— Vorliegender Auszug —
# taz.de -- Kommentar Wulff und seine Geisteshaltung: Unter Krähen
       
       > "Das steht uns doch zu." Dieser Satz fasst das Normensystem der Wulffs,
       > Guttenbergs und di Lorenzos zusammen. Es bemächtigt sich dieses Staates –
       > ganz allmählich.
       
 (IMG) Bild: Er versteht nicht, was er falsch gemacht hat: Christian Wulff.
       
       Die Weihnachtsansprache des Bundespräsidenten hätte als notwendige Rede
       gegen Fremdenhass eine gewisse Wirkung erzielen können. Gäbe es nicht die
       Geldgeschäfte von Christian Wulff. Ohne die Affäre hätte sich aber niemand
       für die Ansprache interessiert, und deshalb wäre es mit der Wirkung wohl
       doch nicht so weit her gewesen. In gewisser Hinsicht ist also alles beim
       Alten und wie immer.
       
       Auch das entlarvt die Behauptung von Sigmar Gabriel, ein zweiter Rücktritt
       eines Staatsoberhauptes innerhalb von zwei Jahren wäre "verheerend und nahe
       an einer echten Staatskrise", als das, was sie ist: als aufgeblasen. Hat es
       der SPD-Vorsitzende nicht ein bisschen kleiner?
       
       Die Bevölkerung dieses Landes akzeptiert die Kooperation staatlicher
       Stellen mit Rechtsextremisten und nimmt die drohende Vernichtung ihrer
       privaten Altersrücklagen weitgehend klaglos zur Kenntnis. Da würde sie den
       Rücktritt eines weiteren Bundespräsidenten wohl eben noch verkraften
       können.

— Eingabezeilen —
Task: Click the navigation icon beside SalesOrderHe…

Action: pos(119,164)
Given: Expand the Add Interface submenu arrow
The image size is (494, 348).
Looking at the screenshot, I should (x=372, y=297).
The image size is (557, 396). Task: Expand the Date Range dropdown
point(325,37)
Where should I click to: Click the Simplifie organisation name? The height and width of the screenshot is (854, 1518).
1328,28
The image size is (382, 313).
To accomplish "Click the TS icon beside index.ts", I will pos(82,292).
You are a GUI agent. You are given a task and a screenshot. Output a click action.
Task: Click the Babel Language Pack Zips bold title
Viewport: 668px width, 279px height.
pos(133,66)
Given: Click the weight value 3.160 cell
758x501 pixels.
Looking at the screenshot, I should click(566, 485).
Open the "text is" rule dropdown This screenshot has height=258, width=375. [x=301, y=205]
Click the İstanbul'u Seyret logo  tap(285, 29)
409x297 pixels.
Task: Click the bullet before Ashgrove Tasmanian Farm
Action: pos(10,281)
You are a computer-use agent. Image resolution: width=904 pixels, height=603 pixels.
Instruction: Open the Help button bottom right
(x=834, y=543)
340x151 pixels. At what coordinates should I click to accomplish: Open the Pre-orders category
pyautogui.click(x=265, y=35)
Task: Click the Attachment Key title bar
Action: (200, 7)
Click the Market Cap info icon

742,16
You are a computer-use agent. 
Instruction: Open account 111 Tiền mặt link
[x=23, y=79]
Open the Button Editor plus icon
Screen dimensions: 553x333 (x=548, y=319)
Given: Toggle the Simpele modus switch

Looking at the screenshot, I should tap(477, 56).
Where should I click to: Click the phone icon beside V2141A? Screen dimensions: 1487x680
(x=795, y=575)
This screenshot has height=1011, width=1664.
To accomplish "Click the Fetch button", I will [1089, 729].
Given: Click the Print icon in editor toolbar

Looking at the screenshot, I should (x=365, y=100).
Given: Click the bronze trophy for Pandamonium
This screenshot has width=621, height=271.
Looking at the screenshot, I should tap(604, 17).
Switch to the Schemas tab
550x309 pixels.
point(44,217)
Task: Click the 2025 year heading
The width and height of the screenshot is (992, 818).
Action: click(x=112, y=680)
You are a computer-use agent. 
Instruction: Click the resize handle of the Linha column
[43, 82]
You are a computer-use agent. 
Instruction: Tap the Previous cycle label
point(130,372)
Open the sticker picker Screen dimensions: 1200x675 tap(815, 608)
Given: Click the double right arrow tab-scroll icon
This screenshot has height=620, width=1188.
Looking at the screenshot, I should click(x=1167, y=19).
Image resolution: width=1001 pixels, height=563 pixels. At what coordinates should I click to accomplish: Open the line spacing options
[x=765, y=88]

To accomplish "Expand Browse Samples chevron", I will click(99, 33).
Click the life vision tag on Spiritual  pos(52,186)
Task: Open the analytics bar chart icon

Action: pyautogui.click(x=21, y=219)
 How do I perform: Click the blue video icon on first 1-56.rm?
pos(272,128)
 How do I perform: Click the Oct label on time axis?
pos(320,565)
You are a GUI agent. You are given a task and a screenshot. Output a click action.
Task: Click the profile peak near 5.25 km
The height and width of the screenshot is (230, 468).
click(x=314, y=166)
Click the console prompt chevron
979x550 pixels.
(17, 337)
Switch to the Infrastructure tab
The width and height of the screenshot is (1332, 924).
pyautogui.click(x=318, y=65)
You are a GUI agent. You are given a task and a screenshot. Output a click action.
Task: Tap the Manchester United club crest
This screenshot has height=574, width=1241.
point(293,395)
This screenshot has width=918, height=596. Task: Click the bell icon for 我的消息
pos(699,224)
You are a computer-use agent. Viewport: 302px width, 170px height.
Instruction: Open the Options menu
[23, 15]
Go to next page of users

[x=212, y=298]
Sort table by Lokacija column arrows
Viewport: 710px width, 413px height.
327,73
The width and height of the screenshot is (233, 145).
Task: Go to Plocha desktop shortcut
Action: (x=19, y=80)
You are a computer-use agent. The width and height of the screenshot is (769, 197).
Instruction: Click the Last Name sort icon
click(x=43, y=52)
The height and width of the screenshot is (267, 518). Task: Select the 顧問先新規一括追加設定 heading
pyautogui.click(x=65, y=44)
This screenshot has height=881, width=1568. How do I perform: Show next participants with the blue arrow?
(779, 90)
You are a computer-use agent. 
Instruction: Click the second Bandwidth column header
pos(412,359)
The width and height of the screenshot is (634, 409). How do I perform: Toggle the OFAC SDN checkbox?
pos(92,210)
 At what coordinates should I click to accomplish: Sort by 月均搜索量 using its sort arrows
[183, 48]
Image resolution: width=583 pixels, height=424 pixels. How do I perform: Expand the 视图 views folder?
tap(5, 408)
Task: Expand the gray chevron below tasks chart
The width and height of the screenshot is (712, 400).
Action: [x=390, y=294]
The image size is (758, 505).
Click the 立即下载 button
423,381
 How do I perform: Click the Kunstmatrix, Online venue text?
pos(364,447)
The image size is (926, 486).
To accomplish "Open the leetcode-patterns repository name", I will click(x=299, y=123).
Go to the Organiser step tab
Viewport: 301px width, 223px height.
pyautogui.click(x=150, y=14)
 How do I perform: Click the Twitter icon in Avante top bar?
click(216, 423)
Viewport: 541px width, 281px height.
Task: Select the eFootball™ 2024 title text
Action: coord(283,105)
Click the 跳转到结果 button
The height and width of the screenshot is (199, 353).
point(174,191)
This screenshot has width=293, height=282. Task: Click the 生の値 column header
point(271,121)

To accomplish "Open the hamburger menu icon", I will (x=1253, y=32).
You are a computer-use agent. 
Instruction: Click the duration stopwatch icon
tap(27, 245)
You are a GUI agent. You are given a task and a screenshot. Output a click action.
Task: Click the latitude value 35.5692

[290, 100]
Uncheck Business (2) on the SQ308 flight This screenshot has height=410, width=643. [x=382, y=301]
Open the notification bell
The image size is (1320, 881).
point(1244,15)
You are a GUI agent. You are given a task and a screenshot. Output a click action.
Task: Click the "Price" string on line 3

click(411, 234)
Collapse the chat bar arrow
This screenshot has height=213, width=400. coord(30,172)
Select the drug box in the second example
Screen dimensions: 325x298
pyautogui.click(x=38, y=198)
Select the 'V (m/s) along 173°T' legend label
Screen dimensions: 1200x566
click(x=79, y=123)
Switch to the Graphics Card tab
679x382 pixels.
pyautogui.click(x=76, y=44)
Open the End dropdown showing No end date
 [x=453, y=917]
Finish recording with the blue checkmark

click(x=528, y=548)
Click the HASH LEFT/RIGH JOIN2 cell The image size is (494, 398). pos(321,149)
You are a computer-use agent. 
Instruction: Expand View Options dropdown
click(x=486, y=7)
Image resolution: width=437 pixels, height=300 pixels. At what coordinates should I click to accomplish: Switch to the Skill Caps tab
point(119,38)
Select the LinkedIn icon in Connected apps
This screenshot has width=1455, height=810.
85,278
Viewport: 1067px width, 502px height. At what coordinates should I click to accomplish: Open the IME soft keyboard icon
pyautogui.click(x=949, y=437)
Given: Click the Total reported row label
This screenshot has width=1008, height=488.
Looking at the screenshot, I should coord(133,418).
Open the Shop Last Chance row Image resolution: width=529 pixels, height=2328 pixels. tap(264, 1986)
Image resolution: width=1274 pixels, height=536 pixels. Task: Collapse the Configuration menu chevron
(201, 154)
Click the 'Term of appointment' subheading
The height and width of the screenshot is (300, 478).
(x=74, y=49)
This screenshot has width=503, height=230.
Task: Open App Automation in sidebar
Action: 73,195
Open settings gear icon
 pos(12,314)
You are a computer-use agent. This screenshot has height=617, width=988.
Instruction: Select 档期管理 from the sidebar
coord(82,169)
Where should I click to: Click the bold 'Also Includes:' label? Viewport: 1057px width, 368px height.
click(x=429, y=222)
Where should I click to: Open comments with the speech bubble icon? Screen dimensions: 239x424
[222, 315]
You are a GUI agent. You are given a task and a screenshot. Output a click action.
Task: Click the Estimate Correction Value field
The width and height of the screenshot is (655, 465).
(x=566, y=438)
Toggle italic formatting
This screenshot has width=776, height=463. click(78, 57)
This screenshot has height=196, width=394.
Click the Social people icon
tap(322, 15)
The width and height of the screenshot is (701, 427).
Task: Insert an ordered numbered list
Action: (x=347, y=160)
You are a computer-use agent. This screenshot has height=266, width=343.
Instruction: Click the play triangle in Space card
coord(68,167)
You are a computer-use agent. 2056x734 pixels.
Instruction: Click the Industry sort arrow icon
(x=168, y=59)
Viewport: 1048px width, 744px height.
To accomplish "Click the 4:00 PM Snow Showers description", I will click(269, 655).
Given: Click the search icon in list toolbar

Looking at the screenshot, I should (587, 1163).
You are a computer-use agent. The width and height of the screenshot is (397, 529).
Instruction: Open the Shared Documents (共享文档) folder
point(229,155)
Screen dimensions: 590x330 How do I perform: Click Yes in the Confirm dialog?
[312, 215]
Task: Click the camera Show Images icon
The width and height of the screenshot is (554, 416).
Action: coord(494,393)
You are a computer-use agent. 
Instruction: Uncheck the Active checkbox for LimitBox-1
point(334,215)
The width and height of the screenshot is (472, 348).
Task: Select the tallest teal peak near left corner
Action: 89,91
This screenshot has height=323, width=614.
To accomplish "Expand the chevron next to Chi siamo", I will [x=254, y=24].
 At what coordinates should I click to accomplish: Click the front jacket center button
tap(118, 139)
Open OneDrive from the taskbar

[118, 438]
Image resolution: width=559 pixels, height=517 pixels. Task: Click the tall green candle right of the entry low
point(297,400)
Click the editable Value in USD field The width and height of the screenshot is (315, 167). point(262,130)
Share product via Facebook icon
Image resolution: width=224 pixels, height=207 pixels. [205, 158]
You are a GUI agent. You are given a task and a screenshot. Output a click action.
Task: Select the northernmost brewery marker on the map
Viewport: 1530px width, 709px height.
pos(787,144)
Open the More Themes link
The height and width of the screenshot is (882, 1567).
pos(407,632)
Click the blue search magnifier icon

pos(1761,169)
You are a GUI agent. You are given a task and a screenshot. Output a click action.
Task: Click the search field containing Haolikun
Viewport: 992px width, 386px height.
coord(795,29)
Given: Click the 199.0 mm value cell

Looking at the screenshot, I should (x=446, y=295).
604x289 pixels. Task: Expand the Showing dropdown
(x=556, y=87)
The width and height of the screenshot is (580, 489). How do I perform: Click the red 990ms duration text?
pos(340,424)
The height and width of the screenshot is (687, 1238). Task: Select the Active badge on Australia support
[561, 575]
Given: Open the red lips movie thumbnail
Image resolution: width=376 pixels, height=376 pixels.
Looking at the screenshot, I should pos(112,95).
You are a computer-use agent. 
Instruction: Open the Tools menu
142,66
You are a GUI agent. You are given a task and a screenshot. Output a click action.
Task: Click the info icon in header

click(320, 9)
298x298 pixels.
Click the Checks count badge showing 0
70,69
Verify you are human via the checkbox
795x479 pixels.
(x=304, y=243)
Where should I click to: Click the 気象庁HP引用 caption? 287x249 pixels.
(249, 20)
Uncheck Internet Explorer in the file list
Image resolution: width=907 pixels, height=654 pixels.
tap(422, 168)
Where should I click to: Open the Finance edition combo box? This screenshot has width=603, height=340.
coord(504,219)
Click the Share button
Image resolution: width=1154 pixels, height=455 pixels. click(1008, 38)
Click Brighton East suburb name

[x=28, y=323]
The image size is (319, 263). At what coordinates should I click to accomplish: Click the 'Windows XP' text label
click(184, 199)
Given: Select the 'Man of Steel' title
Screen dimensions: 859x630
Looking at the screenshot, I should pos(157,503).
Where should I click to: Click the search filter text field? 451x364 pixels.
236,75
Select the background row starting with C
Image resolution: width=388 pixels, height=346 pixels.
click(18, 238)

— Aufgaben —
**A.** Nennen Sie sämtliche Personen, die im Kommentar über Wulff namentlich erwähnt werden.
**B.** Duplizieren Sie aus den Zeilen den Abschnitt, der mit der Zeile beginnt, die „Given: Click the 199.0 mm value cell“ enthält, und mit der Zeile endet, die „click(184, 199)“ enthält.
Der Kommentar und die Zeilen stehen in keinerlei Zusammenhang miteinander.

— Endgültige Antworten —
**A.** Christian Wulff, Guttenberg, di Lorenzo, Sigmar Gabriel

**B.**
Given: Click the 199.0 mm value cell

Looking at the screenshot, I should (x=446, y=295).
604x289 pixels. Task: Expand the Showing dropdown
(x=556, y=87)
The width and height of the screenshot is (580, 489). How do I perform: Click the red 990ms duration text?
pos(340,424)
The height and width of the screenshot is (687, 1238). Task: Select the Active badge on Australia support
[561, 575]
Given: Open the red lips movie thumbnail
Image resolution: width=376 pixels, height=376 pixels.
Looking at the screenshot, I should pos(112,95).
You are a computer-use agent. 
Instruction: Open the Tools menu
142,66
You are a GUI agent. You are given a task and a screenshot. Output a click action.
Task: Click the info icon in header

click(320, 9)
298x298 pixels.
Click the Checks count badge showing 0
70,69
Verify you are human via the checkbox
795x479 pixels.
(x=304, y=243)
Where should I click to: Click the 気象庁HP引用 caption? 287x249 pixels.
(249, 20)
Uncheck Internet Explorer in the file list
Image resolution: width=907 pixels, height=654 pixels.
tap(422, 168)
Where should I click to: Open the Finance edition combo box? This screenshot has width=603, height=340.
coord(504,219)
Click the Share button
Image resolution: width=1154 pixels, height=455 pixels. click(1008, 38)
Click Brighton East suburb name

[x=28, y=323]
The image size is (319, 263). At what coordinates should I click to accomplish: Click the 'Windows XP' text label
click(184, 199)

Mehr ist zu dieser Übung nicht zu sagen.